Два матроса сноровисто схватили Алексея за руки. Тот не сопротивлялся, лишь побледнел, заморгал и часто-часто облизывал губы. Лицо скривилось – он готов был заплакать. Петру стало его жалко.
– Постой, Николай, не спеши. Дело серьёзное, дай-ка осмотреться. Вспомни того шапошника, что за малым без вины не кончили.
Маркин буркнул что-то неразборчивое, но не возразил.
Петро подошёл к трупу и наклонился над ним. Потрогал шею. Потом взялся за края одежды, порванной над раной и с силой рванул. Обнажилась левая грудь, на которой вокруг раны была видна давно запёкшаяся кровь.
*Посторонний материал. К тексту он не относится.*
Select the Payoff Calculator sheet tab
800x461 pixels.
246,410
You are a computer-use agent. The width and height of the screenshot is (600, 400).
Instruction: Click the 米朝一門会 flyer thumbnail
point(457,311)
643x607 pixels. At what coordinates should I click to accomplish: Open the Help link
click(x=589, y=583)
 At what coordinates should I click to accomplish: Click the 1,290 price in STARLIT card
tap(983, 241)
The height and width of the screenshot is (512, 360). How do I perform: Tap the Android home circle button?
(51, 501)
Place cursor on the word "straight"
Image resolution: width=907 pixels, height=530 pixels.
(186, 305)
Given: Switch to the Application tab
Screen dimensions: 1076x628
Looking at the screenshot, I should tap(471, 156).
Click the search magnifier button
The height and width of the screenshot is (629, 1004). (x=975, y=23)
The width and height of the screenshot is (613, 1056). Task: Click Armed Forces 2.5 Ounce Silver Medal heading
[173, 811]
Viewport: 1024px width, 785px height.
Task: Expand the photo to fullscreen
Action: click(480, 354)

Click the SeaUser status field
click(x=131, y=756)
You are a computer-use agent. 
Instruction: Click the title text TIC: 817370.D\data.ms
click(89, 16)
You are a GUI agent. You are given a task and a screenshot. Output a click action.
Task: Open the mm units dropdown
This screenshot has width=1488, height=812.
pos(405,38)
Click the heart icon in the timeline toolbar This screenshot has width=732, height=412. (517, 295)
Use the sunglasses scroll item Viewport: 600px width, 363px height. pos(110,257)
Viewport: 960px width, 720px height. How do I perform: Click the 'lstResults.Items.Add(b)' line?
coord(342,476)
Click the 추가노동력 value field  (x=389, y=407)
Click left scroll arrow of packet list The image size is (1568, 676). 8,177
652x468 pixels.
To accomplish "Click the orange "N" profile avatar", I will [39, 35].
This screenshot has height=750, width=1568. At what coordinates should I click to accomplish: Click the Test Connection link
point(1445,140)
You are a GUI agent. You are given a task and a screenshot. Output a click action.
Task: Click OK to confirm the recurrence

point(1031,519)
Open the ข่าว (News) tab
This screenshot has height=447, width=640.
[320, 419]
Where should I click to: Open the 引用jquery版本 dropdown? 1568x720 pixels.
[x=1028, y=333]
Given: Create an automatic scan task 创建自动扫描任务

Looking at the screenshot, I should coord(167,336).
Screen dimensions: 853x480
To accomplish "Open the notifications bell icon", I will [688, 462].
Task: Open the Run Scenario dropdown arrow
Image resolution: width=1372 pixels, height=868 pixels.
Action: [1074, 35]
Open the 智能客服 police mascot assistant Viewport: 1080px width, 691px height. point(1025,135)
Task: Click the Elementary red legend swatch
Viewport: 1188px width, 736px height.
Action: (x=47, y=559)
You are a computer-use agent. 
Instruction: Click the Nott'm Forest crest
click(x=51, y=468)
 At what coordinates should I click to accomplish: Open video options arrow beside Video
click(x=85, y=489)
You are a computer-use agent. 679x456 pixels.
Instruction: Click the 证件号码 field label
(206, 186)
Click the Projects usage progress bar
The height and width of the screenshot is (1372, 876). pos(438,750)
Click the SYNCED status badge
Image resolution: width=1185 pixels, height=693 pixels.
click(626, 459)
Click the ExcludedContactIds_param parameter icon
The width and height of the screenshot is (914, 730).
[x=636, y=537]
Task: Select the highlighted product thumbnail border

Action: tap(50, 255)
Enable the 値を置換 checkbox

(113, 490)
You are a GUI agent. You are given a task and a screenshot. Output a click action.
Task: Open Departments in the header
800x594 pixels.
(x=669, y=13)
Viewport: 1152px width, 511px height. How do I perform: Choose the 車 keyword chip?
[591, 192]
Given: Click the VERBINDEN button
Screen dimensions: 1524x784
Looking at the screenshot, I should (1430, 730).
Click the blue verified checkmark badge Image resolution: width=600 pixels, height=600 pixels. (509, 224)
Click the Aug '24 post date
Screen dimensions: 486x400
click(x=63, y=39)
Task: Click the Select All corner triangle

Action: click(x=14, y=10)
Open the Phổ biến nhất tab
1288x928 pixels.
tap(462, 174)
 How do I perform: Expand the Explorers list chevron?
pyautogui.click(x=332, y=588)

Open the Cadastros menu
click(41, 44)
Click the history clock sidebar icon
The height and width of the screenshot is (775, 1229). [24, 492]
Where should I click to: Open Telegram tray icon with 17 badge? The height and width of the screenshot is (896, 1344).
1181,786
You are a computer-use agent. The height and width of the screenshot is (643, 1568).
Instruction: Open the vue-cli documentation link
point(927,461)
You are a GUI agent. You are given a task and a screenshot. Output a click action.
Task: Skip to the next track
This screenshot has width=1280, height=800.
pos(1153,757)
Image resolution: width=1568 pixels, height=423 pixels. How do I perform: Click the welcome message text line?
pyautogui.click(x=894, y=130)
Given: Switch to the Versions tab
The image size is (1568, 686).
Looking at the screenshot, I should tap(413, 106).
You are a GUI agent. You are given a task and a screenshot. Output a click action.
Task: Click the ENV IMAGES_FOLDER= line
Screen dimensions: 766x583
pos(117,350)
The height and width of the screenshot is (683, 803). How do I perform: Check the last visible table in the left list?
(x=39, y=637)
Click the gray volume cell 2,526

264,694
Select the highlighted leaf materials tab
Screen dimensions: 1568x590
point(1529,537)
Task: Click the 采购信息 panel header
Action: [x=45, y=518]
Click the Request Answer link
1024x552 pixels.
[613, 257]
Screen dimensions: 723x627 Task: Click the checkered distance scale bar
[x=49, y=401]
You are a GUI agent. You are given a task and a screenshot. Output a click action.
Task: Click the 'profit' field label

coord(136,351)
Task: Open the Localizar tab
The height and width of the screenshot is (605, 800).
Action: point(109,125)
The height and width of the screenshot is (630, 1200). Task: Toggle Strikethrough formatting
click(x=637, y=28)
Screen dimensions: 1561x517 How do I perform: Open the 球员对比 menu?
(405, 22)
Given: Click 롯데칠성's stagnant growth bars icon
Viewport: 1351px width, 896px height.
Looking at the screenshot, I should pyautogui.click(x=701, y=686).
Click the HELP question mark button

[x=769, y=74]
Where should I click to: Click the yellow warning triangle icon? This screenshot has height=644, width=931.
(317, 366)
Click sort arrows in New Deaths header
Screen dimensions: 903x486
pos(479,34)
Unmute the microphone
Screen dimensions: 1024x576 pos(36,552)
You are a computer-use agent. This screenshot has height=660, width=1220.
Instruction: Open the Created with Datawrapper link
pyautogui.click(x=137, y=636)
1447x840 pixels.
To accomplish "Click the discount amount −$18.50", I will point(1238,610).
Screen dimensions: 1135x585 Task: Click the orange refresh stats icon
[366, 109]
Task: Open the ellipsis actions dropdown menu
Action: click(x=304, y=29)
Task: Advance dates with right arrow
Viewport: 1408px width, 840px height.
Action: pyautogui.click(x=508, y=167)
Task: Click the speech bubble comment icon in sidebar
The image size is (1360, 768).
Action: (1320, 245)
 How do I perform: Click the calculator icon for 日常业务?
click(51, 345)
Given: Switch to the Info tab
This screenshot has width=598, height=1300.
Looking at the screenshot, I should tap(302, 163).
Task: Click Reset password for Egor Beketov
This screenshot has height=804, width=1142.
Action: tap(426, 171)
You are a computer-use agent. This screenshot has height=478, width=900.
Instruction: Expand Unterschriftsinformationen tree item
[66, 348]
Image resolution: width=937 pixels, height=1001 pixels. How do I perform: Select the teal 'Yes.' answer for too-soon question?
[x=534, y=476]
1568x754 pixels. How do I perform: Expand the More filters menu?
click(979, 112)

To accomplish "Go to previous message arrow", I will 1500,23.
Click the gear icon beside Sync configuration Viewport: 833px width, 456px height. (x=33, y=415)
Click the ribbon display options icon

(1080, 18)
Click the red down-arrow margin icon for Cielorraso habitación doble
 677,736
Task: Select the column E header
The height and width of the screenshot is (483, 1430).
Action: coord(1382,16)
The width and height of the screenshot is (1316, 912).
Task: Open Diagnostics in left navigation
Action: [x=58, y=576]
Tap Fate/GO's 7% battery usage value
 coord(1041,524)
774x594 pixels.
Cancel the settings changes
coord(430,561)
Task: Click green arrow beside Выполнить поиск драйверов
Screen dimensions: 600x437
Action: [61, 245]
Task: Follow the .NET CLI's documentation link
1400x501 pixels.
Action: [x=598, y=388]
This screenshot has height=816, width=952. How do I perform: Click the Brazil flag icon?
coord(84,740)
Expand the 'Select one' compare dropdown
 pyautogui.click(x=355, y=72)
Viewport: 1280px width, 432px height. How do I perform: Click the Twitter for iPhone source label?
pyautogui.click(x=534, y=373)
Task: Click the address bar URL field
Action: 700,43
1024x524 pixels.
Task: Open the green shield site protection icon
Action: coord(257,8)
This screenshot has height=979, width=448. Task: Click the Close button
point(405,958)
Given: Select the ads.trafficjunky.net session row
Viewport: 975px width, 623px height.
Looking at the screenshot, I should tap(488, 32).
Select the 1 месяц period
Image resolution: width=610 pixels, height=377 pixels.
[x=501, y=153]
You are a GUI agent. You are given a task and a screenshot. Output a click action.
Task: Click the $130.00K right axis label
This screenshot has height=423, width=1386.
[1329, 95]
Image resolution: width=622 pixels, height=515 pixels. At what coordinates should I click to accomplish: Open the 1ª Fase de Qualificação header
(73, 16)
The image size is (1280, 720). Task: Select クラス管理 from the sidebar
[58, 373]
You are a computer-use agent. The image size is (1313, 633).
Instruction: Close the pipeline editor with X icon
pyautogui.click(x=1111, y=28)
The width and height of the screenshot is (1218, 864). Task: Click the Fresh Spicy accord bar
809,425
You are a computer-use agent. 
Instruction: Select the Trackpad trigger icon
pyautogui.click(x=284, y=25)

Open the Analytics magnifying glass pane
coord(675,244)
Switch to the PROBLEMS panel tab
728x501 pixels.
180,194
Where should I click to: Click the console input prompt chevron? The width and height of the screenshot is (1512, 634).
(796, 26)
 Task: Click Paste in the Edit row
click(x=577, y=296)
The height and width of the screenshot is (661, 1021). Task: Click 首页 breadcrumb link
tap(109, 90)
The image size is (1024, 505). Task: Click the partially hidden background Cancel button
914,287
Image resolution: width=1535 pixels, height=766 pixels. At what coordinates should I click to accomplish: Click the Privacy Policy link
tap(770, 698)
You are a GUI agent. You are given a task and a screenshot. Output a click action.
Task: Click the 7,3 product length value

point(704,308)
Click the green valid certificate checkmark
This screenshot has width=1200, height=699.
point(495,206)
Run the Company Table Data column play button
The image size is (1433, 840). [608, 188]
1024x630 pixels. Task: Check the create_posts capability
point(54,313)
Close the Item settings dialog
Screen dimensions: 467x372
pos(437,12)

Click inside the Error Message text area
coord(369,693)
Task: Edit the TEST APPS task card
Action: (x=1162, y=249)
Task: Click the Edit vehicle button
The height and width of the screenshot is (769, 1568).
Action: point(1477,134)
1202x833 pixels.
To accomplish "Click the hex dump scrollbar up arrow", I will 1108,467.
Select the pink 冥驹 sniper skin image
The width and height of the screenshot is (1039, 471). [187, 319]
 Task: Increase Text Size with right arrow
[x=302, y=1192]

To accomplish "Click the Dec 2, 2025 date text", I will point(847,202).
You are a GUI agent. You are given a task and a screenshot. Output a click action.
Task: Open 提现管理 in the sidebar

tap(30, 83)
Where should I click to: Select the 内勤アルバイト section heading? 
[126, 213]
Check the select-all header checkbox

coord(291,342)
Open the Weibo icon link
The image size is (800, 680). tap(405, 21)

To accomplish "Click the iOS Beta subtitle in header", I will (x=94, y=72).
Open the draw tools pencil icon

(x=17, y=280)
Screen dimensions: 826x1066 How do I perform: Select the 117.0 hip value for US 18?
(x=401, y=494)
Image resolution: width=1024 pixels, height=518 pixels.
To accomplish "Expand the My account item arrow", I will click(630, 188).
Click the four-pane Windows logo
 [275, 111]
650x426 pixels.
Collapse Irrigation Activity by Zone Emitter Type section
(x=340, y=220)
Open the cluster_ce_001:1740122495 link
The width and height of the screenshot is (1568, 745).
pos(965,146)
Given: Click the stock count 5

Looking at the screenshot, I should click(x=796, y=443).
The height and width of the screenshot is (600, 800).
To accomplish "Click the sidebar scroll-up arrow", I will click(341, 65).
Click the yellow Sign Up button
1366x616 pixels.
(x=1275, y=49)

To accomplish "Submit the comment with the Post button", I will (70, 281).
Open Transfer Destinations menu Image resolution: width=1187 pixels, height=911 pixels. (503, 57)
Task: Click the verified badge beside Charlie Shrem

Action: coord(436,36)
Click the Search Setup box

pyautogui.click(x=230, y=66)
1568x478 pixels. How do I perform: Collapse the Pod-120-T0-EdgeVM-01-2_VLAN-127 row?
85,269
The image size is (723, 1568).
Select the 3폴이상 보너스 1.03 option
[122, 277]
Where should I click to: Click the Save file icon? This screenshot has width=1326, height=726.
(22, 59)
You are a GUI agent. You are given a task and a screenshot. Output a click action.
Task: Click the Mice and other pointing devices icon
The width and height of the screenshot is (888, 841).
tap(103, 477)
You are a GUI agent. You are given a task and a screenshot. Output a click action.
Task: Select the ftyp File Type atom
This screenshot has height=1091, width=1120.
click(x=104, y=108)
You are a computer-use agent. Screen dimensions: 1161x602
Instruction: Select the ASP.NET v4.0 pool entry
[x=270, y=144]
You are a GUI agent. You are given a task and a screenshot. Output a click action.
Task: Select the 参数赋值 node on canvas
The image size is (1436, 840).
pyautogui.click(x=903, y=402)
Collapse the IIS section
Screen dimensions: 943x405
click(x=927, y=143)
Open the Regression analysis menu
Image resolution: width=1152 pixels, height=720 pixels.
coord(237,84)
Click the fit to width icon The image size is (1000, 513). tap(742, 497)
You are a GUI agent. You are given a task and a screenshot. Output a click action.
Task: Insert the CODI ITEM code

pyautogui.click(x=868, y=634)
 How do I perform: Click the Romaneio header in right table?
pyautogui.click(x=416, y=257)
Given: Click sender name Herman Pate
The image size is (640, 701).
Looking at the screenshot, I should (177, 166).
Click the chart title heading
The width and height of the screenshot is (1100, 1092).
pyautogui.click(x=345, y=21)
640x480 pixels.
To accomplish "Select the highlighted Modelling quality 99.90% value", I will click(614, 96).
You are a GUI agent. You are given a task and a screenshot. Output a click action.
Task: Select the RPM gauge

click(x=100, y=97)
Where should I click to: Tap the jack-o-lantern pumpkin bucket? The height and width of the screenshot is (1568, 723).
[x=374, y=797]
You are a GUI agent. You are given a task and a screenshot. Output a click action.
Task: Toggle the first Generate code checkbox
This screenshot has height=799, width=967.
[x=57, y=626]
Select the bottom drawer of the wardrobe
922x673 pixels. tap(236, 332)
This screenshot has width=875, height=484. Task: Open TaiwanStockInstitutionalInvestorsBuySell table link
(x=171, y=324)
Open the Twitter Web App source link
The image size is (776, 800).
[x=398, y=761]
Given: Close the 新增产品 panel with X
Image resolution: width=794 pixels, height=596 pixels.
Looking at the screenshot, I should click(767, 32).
Мартынов выпрямился.
– Отпустите его, но уходить не позволяйте, – уверенно скомандовал он, – Может он и убийца, но кровь на штыке – не её. Посмотри, Николай. На ней вся кровь запеклась давно, даже под одеждой. Она уже почти холодная. Её больше двух часов назад убили … может, и трёх. А на штыке кровь свежая, свернуться не успела. И рана у неё не от штыка. Ты мне поверь, я на войне штыковых ран-то насмотрелся.
Эта похожа на рану от кинжала. Я такие у австрияков видал после боя, когда они с нашими кавказцами в рукопашную резались. Только кинжалы обоюдоострые, а тут похоже на нож с заточкой с одной стороны. Кухонный.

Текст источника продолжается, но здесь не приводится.